Zibanejad/Brassard Swap a Win for Rangers

The New York Rangers had been quiet this offseason for some time. It was so alarmingly curious that I wrote about it. Naturally, mere hours later, the Blueshirts executed a major trade with the Ottawa Senators, acquiring center Mika Zibanejad and a 2nd-round pick in 2018 for fellow center and New York fan favorite Derick Brassard, along with a 2018 7th-round pick.

Comparable Production

Without question, losing Brassard is a tough blow for Rangers fans. The 28-year-old came to New York in 2013 and established himself as a legitimate first-line center with the Rangers, putting up numbers he was never able to in Columbus after the Blue Jackets selected him with the sixth overall pick in the 2006 draft. He embraced being a Ranger and played with a passion that endeared him to fans. Brassard was also a notably strong playoff performer for the Blueshirts, as he piled up 44 points in 59 career playoff contests with New York.

Despite all of that, though, if fans are able to look past the emotional downer of losing a beloved player, they should see that this was a solid move for the Rangers. Zibanejad, who like Brassard was drafted sixth overall but in 2011, is an excellent player in his own right, having tallied 21 goals and 30 assists this past season (Brassard had a career-high 27 goals and 31 assists).



Zibanejad’s point totals have increased every year since he came into the NHL on a semi-regular basis in 2012. Brassard did have better relative shot suppression numbers at even strength than Zibanejad did last year, but Zibanejad, unlike Brassard, also plays on the penalty kill (he scored two shorthanded goals last season).

Why the Rangers Won the Deal

The biggest advantage for the Rangers, though, is the age difference between the players. Brassard will be 29 by the time the regular season starts, and as such, has likely peaked in terms of production. Zibanejad, on the other hand, just turned 23 in April, and is already just about as good as Brassard. He has likely yet to peak, and he already has two 20-goal seasons under his belt, compared to Brassard’s one. Zibanejad could very well develop into a 30-plus goal player for the Rangers.

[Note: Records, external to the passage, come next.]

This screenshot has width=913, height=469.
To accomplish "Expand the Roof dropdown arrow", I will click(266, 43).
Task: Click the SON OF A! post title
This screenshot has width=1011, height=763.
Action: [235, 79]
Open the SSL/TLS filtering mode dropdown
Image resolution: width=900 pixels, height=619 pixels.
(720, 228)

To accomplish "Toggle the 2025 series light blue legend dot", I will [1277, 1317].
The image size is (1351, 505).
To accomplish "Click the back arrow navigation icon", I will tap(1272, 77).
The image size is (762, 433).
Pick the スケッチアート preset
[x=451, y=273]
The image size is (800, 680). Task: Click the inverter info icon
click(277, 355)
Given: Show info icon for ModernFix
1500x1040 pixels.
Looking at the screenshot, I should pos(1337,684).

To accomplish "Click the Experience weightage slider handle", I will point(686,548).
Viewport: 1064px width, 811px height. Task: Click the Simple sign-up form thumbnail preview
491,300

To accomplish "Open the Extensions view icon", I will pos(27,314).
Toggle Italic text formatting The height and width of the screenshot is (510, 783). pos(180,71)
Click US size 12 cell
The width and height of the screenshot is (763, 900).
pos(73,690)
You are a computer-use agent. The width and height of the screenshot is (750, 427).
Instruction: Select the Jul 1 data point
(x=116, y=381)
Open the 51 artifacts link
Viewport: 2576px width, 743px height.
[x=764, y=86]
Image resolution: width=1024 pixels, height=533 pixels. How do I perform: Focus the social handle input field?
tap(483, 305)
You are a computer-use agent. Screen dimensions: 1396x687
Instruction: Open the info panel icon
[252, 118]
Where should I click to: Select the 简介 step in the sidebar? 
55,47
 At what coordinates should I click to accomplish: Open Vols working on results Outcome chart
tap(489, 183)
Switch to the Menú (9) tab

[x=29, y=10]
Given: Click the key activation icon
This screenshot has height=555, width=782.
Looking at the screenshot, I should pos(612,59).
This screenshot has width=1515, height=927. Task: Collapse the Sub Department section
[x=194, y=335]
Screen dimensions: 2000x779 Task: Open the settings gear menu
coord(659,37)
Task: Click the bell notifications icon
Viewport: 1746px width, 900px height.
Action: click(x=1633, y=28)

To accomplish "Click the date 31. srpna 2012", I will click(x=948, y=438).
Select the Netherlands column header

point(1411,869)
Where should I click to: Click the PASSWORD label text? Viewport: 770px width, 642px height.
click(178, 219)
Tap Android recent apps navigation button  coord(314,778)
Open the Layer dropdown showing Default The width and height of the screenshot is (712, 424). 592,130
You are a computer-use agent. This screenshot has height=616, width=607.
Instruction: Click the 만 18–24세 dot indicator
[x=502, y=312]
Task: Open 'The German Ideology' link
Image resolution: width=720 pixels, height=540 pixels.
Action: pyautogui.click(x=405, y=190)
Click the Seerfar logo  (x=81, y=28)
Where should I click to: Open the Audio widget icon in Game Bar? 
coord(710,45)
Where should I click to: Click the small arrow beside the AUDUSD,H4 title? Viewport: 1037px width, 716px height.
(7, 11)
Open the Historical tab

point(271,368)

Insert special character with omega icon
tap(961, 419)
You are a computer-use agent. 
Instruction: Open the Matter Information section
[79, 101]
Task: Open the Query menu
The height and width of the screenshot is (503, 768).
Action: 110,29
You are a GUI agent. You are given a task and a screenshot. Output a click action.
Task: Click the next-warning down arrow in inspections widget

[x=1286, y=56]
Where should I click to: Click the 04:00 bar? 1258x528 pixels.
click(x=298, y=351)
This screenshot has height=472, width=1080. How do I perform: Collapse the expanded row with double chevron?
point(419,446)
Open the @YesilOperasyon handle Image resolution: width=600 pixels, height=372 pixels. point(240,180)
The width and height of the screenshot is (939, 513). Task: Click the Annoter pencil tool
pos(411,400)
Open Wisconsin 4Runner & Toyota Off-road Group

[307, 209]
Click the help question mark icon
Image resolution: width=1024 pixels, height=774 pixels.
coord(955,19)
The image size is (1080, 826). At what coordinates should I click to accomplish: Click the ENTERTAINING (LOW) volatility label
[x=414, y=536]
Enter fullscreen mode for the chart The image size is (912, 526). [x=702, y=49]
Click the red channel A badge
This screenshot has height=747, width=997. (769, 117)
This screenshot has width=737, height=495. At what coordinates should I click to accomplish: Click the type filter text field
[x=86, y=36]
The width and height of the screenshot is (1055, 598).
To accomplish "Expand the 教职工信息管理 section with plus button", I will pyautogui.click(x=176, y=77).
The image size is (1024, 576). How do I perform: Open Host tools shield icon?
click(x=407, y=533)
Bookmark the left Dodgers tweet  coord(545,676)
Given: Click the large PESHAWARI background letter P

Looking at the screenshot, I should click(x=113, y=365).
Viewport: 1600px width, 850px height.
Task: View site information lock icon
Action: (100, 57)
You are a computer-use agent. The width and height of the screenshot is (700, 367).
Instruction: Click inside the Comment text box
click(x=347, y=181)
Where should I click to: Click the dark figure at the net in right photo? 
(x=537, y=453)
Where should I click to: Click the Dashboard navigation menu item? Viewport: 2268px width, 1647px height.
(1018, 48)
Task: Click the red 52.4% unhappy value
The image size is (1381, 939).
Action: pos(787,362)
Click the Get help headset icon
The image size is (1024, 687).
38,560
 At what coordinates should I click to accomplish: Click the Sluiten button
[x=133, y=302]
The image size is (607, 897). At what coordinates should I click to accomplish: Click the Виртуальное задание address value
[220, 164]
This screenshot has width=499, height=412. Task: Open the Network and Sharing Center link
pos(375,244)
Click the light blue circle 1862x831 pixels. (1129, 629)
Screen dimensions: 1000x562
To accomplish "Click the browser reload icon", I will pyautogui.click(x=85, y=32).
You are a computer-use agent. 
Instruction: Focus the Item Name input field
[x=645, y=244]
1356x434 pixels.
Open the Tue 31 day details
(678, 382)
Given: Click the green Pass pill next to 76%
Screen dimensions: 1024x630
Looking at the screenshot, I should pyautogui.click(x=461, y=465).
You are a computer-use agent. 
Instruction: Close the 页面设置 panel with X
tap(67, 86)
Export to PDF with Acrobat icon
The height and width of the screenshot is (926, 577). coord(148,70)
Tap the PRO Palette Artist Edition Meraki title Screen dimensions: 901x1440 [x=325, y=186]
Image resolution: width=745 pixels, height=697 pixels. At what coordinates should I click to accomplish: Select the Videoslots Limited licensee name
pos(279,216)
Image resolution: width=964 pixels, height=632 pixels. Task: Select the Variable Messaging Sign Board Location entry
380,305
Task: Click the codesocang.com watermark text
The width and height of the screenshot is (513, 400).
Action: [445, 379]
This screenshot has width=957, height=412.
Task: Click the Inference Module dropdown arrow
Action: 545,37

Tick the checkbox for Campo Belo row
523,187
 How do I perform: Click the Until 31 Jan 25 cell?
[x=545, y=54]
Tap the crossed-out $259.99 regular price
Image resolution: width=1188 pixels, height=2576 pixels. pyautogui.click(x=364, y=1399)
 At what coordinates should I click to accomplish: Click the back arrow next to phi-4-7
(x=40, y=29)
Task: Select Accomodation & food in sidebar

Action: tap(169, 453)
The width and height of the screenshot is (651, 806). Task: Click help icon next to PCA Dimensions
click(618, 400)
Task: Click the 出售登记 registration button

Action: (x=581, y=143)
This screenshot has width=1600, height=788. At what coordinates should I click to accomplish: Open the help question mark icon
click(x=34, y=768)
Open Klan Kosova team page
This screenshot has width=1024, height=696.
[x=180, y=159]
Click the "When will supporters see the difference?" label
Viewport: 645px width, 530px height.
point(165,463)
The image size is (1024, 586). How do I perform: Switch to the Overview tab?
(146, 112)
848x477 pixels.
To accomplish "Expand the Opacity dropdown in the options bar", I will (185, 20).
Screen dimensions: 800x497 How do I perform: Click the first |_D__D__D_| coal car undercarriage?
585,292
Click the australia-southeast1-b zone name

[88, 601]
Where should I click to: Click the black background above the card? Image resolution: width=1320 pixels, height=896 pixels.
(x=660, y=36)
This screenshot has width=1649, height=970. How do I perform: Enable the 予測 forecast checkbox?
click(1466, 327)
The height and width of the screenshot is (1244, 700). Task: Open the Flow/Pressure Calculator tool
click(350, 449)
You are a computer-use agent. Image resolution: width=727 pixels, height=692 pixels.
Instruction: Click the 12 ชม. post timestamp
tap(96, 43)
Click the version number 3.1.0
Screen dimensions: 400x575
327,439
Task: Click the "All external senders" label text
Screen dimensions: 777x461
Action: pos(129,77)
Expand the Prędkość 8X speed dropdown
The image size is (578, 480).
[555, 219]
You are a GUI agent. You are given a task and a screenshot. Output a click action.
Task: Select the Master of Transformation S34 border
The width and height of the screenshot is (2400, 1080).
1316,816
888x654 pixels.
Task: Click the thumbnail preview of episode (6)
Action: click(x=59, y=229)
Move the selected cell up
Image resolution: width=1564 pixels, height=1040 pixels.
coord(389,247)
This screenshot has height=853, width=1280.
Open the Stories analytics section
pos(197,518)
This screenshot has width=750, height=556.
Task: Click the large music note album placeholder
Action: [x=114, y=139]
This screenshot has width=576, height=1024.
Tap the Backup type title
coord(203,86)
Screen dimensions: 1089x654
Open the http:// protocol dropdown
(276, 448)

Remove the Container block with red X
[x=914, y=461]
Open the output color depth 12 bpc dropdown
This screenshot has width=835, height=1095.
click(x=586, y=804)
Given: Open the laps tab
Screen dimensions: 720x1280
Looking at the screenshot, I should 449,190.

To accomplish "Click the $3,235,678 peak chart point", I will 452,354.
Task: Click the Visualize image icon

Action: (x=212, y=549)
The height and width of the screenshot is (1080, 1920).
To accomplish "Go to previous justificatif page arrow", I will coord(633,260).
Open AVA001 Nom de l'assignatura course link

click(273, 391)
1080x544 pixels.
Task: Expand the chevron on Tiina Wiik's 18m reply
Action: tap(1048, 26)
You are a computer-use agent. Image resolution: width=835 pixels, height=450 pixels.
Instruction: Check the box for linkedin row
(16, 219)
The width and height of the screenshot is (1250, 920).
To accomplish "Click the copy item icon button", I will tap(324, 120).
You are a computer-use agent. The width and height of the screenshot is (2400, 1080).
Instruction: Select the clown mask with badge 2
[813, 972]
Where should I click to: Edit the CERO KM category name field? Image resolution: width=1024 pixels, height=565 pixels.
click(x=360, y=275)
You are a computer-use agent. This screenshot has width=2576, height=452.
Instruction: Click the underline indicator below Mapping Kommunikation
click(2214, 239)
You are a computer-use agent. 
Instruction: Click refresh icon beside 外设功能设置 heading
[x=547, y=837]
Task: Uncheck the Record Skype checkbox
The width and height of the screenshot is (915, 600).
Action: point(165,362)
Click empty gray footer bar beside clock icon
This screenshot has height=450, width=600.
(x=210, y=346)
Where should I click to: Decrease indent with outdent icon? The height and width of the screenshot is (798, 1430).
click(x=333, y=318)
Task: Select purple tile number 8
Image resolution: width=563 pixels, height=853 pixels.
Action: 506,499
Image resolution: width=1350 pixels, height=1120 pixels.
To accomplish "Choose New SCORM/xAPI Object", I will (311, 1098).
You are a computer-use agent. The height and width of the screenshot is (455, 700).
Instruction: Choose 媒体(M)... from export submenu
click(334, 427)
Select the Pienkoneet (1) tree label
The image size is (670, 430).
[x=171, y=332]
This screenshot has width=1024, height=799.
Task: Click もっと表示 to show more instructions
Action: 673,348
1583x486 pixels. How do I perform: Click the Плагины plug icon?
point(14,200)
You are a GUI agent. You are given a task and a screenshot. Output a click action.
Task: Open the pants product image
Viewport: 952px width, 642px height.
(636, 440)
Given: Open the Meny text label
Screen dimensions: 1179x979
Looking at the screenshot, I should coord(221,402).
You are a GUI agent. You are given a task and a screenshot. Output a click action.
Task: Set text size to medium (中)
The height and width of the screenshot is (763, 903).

The Rangers also save cap space this year, as Zibanejad has one year remaining on a contract that carries an annual cap hit of $2.625 million, after which point he will become a restricted free agent. Brassard has three years remaining on a deal that carries a cap hit of $5 million annually. So the Rangers have a bit more room now to not only lock up RFAs Chris Kreider and Kevin Hayes but to also explore other potential moves as they shape their roster for next season (the part of my last article that discussed the need to revamp the defense still holds).

Of course, Zibanejad will most likely be in line for a nice raise next offseason, but he will probably be a good investment for the Rangers given his youth and continued improvement.

Based on these factors, one could declare the Rangers the winners of this deal if Zibanejad and Brassard were the only pieces involved. Then you throw in the fact that they also acquired a 2nd-round pick for a 7th-round pick, and the deal tilts in the Rangers’ favor even more.